シリーズ第5弾で登場したアニーの子孫であるブレイドの妻アリカは、メララの話を請け合った。

ブレイドはシュタンドーレ夫妻と同じ区画に移り住み、命がけで信頼関係を築こうと試みる。アリカやメララも食事に同席した。メララはシュタンドーレ総督に、《救世群ラクティス》も人間なのだから、人類文明を守る義務があると諭す。

ブレイドの試みはパラスの人々には理解されず不評だったが、シュタンドーレ総督は態度を変えつつあった。

だが、MHD社のジェズベルの秘策でドロテア戦艦が動かせるようになり、これを投入したことで戦況が変わった。木星でエネルギーを溜め込み、グレアによって強力な大砲を取り付けられたドロテア戦艦は、圧倒的な戦力を誇った。《救世群ラクティス》の旗艦は撃沈された。

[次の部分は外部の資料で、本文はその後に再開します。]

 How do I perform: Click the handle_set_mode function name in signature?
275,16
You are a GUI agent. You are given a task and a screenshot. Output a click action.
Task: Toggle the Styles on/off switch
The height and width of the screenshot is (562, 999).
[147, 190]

エウレカも滅ぼされたが、イサリたちはその前にハニカムで脱出していた。《救世群ラクティス》は大きな被害を受けた。

しかし、これは裏切りによるものだった。これを口実にVO計画が実施され、すでに撒かれていた冥王斑原種ウイルスが、発病トリガーにより活性化した。アイネイアの父ディトマールはこのトリガーが何か探していたが、すでに遅かった。

総督の妻のエファーミア婦人は、発病トリガーを免れていたメララを自分たちの宇宙船ソウヤマルに避難させた。他にも発病しなかった多くの人々をエファーミアは受け入れ、ソウヤマルはパラスを離れてセレスへと向かった。

イサリは状況のあまりの変化に恐怖を感じていた。また、イサリが大切に思っていたがために、アイネイアが感染させられてしまった。

恋人たちラバーズ》は《救世群ラクティス》が凶暴化しすぎて対処が難しくなったため、ハニカムを去ることにした。ミヒルの恋人役だったラゴスは彼女に別れを告げ、《恋人たちラバーズ》全員の意識を数人の身体に圧縮して詰め込み、工房のあるシェパード号で出発した。イサリはスキットルにアイネイアを頼み、シェパード号で看病してもらう。

出発間近のジニ号は、まだセレス近辺でアイネイアの合流を待っていた。しかし、ある戦艦に拿捕されて冷凍睡眠装置を要求された。ジニ号は倫理兵器エチック・ウェポンに攻撃される。シェパード号で駆けつけたアイネイアの活躍でピンチを切り抜けたものの、ジニ号はシェパード号ともどもセレスへと落下していった。

地球からは宇宙へ出ることができず、宇宙の植民地からも人々の消息が消えつつあった。

ミスチフはあちこちに潜んでいるので、誰が敵で誰が味方かわかりづらい。《救世群ラクティス》も一枚岩ではなく、恨みつらみで暴走しているだけの者と、ミスチフに操られて行動している者がいる。また、一見まともな世界的企業のロイズ保険社団やMHD社は、ミスチフに操られかなり危ない集団となっている。

太陽系全域に全面戦争を仕掛け、怪物のような外見になった《救世群ラクティス》。彼らと手を結ぶよう言われても、生半可ではなかっただろう。繁栄していた太陽系人類の世界は、怒涛のように崩れてゆく。

イサリとミヒル、二人の姉妹の人生は、どこで分かたれてしまったのか。イサリがスカイシーへ、ミヒルがドロテア・ワットへ、たまたま行った行き先が運命を分けたのだろうか。もしミヒルもスカイシーへ一緒に行っていれば、彼女もここまで暴走しなかったのか。ミヒルにも千茅の友達の青葉のような誰かがいれば、違ったのだろうか。